• What the task asks
Copy out every line of the records in which "computer" can be found.

-- Opening Marker --

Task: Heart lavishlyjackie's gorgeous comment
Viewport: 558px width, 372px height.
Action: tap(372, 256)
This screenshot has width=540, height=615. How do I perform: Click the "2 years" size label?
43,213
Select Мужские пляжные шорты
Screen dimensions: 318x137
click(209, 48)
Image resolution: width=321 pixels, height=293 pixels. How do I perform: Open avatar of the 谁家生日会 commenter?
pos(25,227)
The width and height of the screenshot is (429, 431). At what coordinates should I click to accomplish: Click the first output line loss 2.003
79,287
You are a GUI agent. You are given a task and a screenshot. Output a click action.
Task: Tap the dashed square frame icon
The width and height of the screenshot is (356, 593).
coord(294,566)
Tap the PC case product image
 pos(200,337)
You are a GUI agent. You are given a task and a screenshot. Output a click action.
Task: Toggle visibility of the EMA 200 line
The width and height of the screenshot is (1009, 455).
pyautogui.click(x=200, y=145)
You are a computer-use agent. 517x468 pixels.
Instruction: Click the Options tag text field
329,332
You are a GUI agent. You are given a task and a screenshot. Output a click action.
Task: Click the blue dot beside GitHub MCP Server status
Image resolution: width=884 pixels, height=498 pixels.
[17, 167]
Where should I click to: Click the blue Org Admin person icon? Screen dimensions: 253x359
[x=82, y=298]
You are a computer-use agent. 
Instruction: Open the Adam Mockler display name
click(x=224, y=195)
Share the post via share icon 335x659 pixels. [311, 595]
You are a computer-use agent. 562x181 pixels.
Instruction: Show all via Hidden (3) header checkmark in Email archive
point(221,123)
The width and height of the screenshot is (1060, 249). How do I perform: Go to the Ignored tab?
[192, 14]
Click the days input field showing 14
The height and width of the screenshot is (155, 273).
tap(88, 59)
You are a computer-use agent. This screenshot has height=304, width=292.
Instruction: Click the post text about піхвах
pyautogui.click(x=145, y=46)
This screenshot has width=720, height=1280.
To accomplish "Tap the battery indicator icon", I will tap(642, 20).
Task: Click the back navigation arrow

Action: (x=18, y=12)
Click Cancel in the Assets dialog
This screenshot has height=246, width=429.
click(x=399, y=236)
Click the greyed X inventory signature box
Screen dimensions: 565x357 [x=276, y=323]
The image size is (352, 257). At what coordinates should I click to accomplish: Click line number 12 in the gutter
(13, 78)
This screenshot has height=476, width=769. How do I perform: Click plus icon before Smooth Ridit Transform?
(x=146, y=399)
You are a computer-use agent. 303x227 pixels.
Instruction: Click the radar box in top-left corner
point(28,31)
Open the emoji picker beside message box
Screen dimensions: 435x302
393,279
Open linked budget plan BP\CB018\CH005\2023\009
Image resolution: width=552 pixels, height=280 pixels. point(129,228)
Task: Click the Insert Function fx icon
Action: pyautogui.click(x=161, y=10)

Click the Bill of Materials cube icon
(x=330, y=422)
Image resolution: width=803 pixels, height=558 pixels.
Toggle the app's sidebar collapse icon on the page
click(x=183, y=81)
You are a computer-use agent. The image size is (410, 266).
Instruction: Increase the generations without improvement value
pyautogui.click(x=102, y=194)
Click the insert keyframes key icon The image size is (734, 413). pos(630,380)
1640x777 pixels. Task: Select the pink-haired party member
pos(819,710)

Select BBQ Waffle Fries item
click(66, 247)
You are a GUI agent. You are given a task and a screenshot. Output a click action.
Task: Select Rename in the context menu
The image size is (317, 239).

-- Closing Marker --

• The completed task
You are a computer-use agent. 517x468 pixels.
You are a computer-use agent. 
You are a computer-use agent. 562x181 pixels.
You are a computer-use agent. This screenshot has height=304, width=292.
You are a computer-use agent. 303x227 pixels.
You are a computer-use agent. The image size is (410, 266).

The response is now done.